Collected data entries
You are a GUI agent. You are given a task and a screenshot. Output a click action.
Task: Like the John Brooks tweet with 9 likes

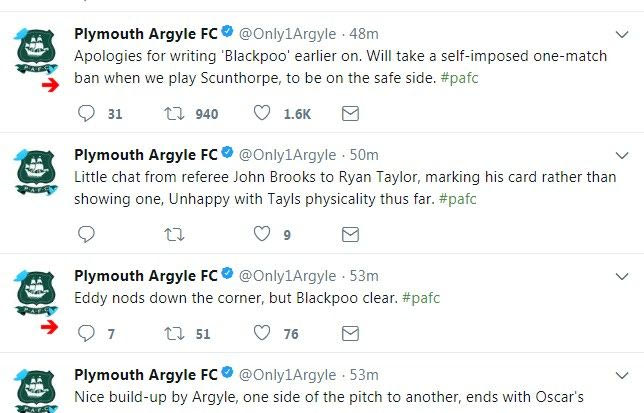point(263,234)
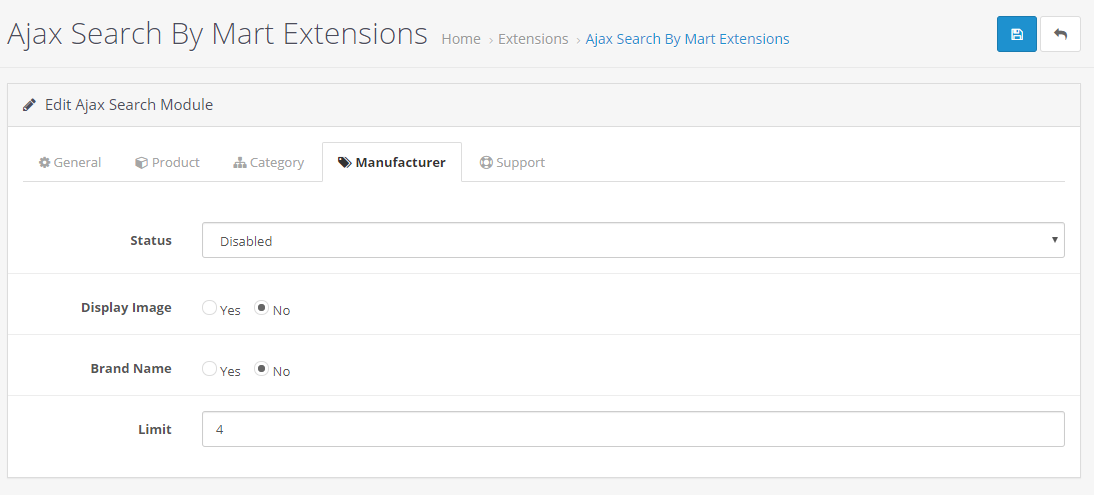
Task: Click the cube icon on Product tab
Action: [x=141, y=162]
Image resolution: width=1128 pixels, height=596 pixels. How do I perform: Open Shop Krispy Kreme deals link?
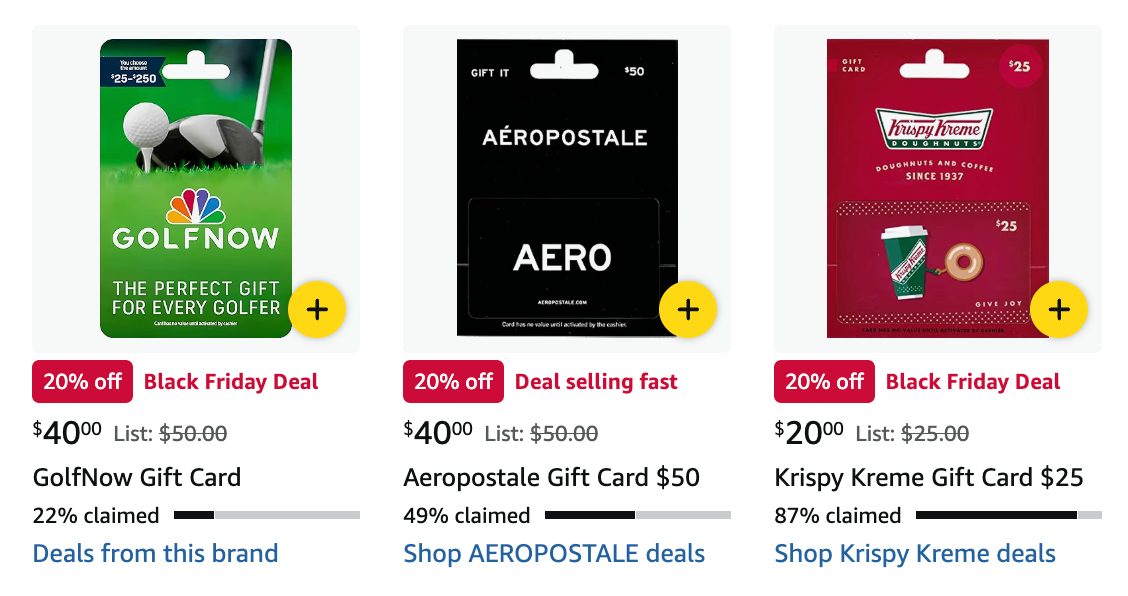915,553
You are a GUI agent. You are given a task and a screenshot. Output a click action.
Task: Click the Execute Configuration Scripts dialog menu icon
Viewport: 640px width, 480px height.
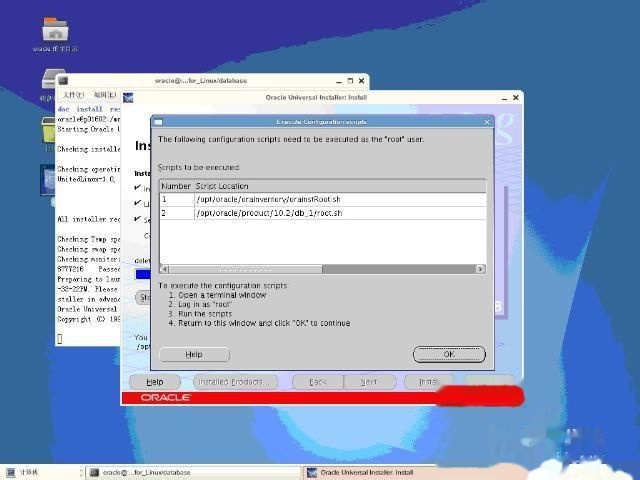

**Task to carry out:** Transcribe all the records above word for word, without their images.

**Response to this exercise:**
You are a GUI agent. You are given a task and a screenshot. Output a click action.
Task: Like the John Brooks tweet with 9 likes

point(263,234)
Task: Click the cube icon on Product tab
Action: [x=141, y=162]
Image resolution: width=1128 pixels, height=596 pixels. How do I perform: Open Shop Krispy Kreme deals link?
915,553
You are a GUI agent. You are given a task and a screenshot. Output a click action.
Task: Click the Execute Configuration Scripts dialog menu icon
Viewport: 640px width, 480px height.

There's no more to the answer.